B. K = 10. it has been seen with many experiment that k = 10 is a good choice as it usually result in a model with low bias and variance.
C. K = n. we will talk about this more later in this article.
One disadvantage of k-fold CV is that for a bigger value of k the computational cost is really big and more time complex since we are training multiple model (k ).
C. Leave p-out
In this approach we take p samples and make it test set and rest of the samples (n — p) to make training set. We can choose p samples out of n samples in nCp ways. So unlike k-fold CV the test sets can overlap.
1. Choose p samples and this will be our test set
2. Choose the rest of the samples (n — p) as training set.
3. Train the model using the training set. Remember on each iteration a new model should be trained
4. Validate the model on the test set.
5. Save the result.
6. Repeat the step 3 — step 5 a number of nCp times.
7. Average the results
Disadvantage of this technique is that for larger p it can be computationally expensive .
One special case is when p = 1. many people consider this as a whole different technique (leave — one — out CV).
As you can realize nC1 = n. that means in this method you have to iterate n times.
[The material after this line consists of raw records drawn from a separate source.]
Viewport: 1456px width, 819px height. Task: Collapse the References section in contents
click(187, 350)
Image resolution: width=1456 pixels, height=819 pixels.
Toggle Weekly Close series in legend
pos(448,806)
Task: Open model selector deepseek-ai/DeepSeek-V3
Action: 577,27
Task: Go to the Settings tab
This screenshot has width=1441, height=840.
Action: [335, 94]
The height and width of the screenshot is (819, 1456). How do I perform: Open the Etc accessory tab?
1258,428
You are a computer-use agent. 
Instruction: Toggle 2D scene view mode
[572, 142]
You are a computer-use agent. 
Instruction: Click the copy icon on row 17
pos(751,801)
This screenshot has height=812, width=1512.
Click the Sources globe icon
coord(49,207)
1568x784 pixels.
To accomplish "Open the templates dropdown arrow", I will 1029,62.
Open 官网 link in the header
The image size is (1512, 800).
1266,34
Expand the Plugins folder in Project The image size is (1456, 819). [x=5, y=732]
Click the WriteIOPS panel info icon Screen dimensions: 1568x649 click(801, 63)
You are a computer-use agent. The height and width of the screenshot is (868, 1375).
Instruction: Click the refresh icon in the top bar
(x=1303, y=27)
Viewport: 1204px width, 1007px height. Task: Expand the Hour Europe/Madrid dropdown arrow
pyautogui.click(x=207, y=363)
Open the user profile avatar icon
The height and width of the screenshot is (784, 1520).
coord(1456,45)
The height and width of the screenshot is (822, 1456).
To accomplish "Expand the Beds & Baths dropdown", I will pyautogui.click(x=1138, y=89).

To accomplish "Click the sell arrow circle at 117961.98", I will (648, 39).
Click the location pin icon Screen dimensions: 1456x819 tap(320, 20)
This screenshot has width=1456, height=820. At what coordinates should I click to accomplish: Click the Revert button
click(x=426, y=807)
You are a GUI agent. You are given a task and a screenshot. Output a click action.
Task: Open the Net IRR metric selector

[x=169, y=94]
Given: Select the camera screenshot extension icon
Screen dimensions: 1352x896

You take out just one sample and train the model in rest of the n — 1 samples. Validate the model with just one data point. Again (LOOCV) this method is also computationally expensive and time consuming.
D. Stratified k — fold
Sometimes we deal with imbalanced data. Like in a regression problem the data we have is price of some type of product. If the price of some product is high and rest of them is considerably low and these low price items are more in number than the costly ones. Or in the case of binary classification samples of one class is more than the other class. Let’s say in a dataset of 1000 samples about cats and dogs there are 700 cats and 300 dogs. In these kind of imbalanced dataset the standard k-fold cross validation technique might see some issue. To counter this problem they came up with a new variant of k- fold CV. Stratified k-fold CV.
It works almost the same way that k-fold CV works. The difference is that , Stratified k-folds splits the data set such a way that each fold contains the same percentages of samples of each target as in the main data set. In the case of regression, Stratified k-fold makes sure that the mean target value is approximately equal in all the folds.
Stratified k — fold deals with bias and variance well. You can guess that it is better than standard k — fold CV, yes, it is.
E. Repeated k-folds
In this method k is not the number of folds as in in the standard k — fold. K is the number of times we will train the model.
Let’s say we choose that 20 % of the data will be our test set and rest are training set. Now the technique randomly selects 20 % the data from the original dataset and train the model on the rest of the samples and validates the model on the 20% samples that it took aside. It does this k times and averages the result
Advantage of this method is that it is more robust since it chooses train and test set on random. Disadvantage is that there is no guarantee that all the sample will be selected at least once for testing.
F. Nested k-fold
This is where k-fold cross-validation is performed within each fold of cross-validation, often to perform hyperparameter tuning during model evaluation.
G. Time series CV
This is entirely a different topic. When we have sequential data like time series. In this case we cannot random data point to either train or test set. In this article we are not going to discuss about time series CV. We are yet to write any article on time series , when we’ll do that a link will be assigned to this article. Please wait until that.
H. Validation set approach.
In this approach we divide the original data set into two equal parts , training set and test or validation set.
Major disadvantage of this approach is that only 50% data are trained the model on . so what happens is that the model fails to capture many patterns that are in the original data but not in the training data set.